- **Passage shown**:
---
More specifically, preferred explosive slurries generally comprise the following ingredients.

______________________________________ Non- Sensitized Sensitized (wt %) (wt %) ______________________________________ Ammonium Nitrate 30-50% 30-50% Sodium Nitrate 5-15% 5-15% Corn Sugar 2-10% 2-10% Coal 0.1-5% 0.1-5% Carbon Black 0.01-2% 0.01-2% Aluminum 2-7% 2-7% Hollow Glass 0.01-3% 0.01-3% Microspheres Nitrostarch -- 15-25% Colloidal Alumina 0.1-3% 0.1-3% Water 10-30% 10-30% ______________________________________

In addition to a colloidal hydrous metal oxide thickener, the use of a galactomannan gum thickener may also be desirable. The use of a galactomannan gum thickener, particularly in conjunction with a suitable crosslinker provides a firm elastic, gelled product which is particularly appropriate for filling into elastic casings. The utilization of both types of thickeners in the same product provides for a method of manufacture which is advantageous over those used heretofore. That method of preparing explosive slurries comprises mixing an oxidizing salt, an organic fuel, an inorganic fuel, a thickening amount of a colloidal hydrous metal oxide and water thereby forming a homogeneous thickened mixture, then blending into said homogeneous thickened mixture a galactomannan gum and a crosslinker in amounts sufficient to gel said homogeous thickened mixture. The preferred components and their concentrations are generally the same as described above. The preferred galactomannan gum is guar gum. Any satisfactory crosslinker may be used to effect gellation of the slurry. Polyvalent inorganic salts, such as sulfate, nitrate, dichromate, or chloride salts of chromium, iron, aluminum, zinc, potassium, or tin or a water soluble pentavalent antimony compound, such as potassium pyroantimonate are effective crosslinkers. Preferred crosslinkers are potassium or zinc dichromate and potassium pyroantimonate. Generally, the amount of galactomannan gum sufficient to cause gellation of a slurry is from about 0.1-3 wt %, preferably from about 0.3 to 1 wt %. Amounts of galactomannan gum less than 0.1 wt % are generally insufficient to effect gellation and amounts in excess of 3 wt % provide little additional advantage. The crosslinker is usually employed at a concentration sufficient to cooperate with the galactomannan gum to effect gellation, e.g. at least about 0.05 wt %. Amounts of crosslinker in excess of about 2 wt % provide little additional advantage. The preferred concentration of crosslinker is from about 0.01-1 wt percent.
---
- **Provided data**:
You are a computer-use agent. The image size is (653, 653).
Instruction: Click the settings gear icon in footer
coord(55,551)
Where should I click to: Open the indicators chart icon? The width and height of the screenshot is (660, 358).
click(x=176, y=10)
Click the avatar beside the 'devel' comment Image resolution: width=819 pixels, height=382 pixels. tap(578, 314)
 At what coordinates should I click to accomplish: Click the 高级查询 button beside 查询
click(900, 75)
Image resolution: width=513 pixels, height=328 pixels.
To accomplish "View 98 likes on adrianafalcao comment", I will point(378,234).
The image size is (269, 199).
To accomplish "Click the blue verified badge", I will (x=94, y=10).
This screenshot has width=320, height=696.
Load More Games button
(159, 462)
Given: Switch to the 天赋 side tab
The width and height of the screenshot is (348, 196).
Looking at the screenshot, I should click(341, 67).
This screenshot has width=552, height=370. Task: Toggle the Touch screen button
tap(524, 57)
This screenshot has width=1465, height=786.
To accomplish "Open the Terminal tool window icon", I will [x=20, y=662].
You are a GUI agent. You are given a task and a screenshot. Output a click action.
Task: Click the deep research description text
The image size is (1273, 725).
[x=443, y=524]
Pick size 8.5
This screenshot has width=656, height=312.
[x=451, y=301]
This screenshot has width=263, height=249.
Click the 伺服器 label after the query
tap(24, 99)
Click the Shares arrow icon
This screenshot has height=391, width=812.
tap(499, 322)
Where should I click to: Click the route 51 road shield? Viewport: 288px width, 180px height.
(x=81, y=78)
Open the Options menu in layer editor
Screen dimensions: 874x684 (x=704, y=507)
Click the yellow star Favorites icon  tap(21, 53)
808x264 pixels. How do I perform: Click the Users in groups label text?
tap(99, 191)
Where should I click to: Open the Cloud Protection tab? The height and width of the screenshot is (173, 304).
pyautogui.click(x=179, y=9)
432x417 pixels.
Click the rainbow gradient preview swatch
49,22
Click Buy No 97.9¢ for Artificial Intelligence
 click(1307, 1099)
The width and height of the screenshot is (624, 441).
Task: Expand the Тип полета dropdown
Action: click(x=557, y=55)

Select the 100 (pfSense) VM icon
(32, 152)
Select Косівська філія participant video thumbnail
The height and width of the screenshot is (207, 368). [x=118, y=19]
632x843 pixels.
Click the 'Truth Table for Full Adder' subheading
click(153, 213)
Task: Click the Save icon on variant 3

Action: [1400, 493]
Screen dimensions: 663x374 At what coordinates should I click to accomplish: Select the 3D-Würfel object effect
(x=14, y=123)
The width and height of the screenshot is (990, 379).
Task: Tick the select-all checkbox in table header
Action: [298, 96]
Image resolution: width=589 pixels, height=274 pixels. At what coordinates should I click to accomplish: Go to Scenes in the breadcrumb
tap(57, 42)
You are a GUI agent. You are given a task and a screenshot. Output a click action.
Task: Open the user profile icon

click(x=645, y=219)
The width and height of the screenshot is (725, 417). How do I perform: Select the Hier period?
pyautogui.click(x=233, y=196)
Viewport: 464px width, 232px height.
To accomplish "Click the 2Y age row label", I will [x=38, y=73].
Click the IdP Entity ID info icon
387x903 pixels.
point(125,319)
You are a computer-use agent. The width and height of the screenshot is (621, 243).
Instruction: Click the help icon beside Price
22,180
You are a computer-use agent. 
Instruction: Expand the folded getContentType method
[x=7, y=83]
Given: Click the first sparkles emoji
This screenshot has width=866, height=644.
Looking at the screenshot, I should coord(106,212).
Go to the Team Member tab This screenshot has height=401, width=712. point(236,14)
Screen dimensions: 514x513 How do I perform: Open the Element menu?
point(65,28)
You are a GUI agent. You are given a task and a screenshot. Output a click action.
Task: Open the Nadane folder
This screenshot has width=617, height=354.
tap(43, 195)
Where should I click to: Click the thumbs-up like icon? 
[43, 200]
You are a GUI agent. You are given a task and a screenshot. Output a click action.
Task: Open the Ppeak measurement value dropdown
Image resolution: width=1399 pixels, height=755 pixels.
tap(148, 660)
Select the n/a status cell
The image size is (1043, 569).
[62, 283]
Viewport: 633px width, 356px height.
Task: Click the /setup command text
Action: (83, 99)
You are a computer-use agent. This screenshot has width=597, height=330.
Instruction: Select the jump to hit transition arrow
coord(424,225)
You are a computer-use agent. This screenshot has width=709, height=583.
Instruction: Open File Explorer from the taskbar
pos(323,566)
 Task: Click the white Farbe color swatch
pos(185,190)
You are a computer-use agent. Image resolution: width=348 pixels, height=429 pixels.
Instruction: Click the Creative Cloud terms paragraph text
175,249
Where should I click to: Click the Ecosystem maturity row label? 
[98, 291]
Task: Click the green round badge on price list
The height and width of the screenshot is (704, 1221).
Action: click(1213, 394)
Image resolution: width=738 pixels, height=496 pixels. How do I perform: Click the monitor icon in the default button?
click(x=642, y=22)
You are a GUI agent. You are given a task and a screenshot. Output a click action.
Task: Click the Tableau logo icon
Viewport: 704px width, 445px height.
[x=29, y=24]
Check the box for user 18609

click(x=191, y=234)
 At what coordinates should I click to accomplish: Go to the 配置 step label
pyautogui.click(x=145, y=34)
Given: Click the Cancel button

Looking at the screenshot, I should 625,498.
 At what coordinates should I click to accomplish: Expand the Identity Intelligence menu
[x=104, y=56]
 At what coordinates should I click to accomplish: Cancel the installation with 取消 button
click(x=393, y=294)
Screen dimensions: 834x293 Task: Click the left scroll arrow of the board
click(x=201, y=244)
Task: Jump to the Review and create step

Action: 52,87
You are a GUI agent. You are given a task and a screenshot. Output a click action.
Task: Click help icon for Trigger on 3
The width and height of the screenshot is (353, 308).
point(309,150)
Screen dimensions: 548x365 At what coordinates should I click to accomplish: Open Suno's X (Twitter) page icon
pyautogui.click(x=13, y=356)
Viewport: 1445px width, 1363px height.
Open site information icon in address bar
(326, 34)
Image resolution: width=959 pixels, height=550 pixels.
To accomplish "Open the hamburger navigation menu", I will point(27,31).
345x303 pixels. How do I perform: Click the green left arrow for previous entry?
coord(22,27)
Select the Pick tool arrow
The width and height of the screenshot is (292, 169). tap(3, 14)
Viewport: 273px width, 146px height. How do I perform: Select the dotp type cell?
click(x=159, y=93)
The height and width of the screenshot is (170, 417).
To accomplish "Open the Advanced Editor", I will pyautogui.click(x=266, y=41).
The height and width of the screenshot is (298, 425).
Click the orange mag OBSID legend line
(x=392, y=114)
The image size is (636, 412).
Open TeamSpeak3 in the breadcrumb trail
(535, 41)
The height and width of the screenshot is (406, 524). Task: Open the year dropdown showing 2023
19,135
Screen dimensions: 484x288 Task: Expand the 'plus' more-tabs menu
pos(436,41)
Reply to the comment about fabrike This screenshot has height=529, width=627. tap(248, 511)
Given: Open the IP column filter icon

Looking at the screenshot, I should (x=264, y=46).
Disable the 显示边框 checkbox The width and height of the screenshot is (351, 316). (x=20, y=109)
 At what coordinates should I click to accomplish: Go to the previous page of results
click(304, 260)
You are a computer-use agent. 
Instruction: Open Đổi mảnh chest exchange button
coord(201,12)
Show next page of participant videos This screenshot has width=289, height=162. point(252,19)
---
- **Brief 1**:
Answer these about the passage on explosive slurries:
(a) Which galactomannan gum is preferred?
(b) How much galactomannan gum is generally enough to gel a slurry?
(c) Which crosslinkers does the passage call preferred?
- **Brief 2**:
Write the next part of the passage on explosive slurries, starting after its final sentence.

- **Written answer 1**:
(a) Guar gum.
(b) About 0.1–3 wt %, preferably about 0.3 to 1 wt %.
(c) Potassium or zinc dichromate and potassium pyroantimonate.

- **Written answer 2**:
The above-described method of preparing an explosive slurry utilizing a colloidal hydrous metal oxide thickener and a galactomannan gum gelling agent is uniquely advantageous over prior art methods. After blending the explosive ingredients, water and the colloidal hydrous metal oxide, the ingredients are prevented from segregating by the thickening effect of the colloidal hydrous metal oxide. The slurry may be stored for extended periods of time until the preparer is ready to package it into casings or containers. At that time, the galactomannan gum and crosslinker are mixed into the slurry which can be packaged before gellation. The procedure allows optimum utilization of equipment and personnel, since the mixing and packaging steps can be accomplished at the location and time convenient to the manufacturer.

It is thus apparent that there have been provided thickened aqueous explosive slurries and methods for their preparation which satisfy the objects, aims and advantages set forth above. Although the invention has been described in conjunction with explosive slurries containing certain ingredients, it is not intended to be limited to such slurries, but is intended to broadly embrace all aqueous slurry explosives which fall within the spirit and broad scope of the appended claims.

The invention is further illustrated by the following examples, but is not intended to be limited thereby.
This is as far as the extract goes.